If you don't have ROT13 on your browser, a program for that is at:
http://www.brookings.net/~darinaf/rot13.html
For small stuff, a post-it note can be used by writing on it:
ABCDEFGHIJKLM
NOPQRSTUVWXYZ which can be quite hfrshy
In general, any word which might imply parting with money or "achieving
closure" of some project, or undisarranging things, may cause a shedder
distress and should be avoided, either by ROTting, or using the old
favourite, creative circumlocution, or our other encryption system,
Bcrypt: this consists of simply swapping each pair of letters, and
although it hardly needs software to do, having been developed from
everyday typing errors, Brian Skinner has a program that will do it
for you, at http://www.brisk.demon.co.uk/tp2.zip
Also, of late, the any-old-anagram and "funetics" systems have been
becoming more and more popular.
The use of acronyms is endemic: most of them are resonably obvious if
you've read the group for a while, and often they're explained in the
footnotes anyway: we like footnotes.

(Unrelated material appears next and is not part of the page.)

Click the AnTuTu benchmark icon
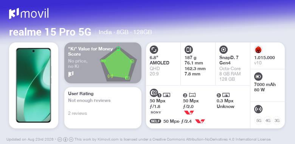The image size is (295, 144). [x=258, y=50]
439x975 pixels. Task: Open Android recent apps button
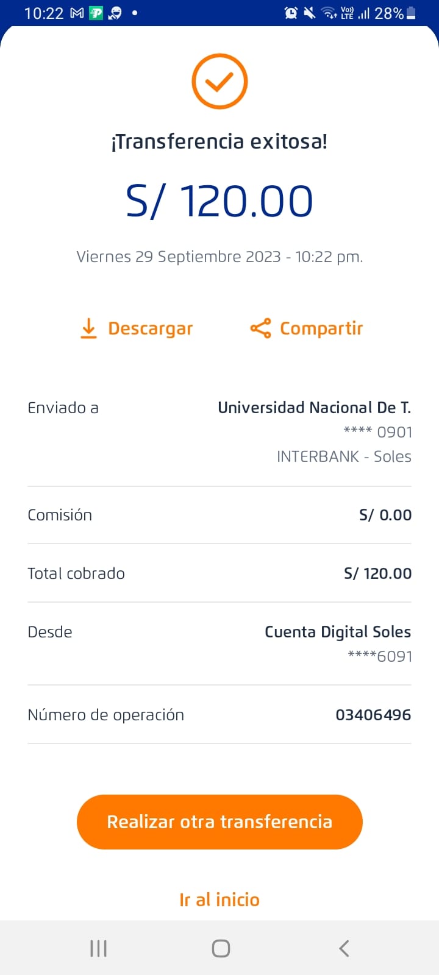pos(98,948)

The common Usenet acronyms such
iirc, hth, hand, afaik, and so on, are explained at
http://www.usenet.org.uk/usenet-information.html#BTW but we have our
own as well....
We use several versions of WOCAx [Who Of Course Are x] which was
originally used with x=B on soc.culture.british to describe the
Serapu {R13}.
We also use a lot of SWx and HWx for She Who and He Who - you can
usually fill in the x from context or past usage. BA is Brown Ale. PP
is Pork Pie. wwp is 'wireless with pictures', also known as the
'farseeing machine' in the creative circumlocution system, or the
etelivisno in Bcrpyt.
You may also notice "oomeX", where X may be any of several body parts.
Read it as a noun derived from the statement "ooooo, me X!"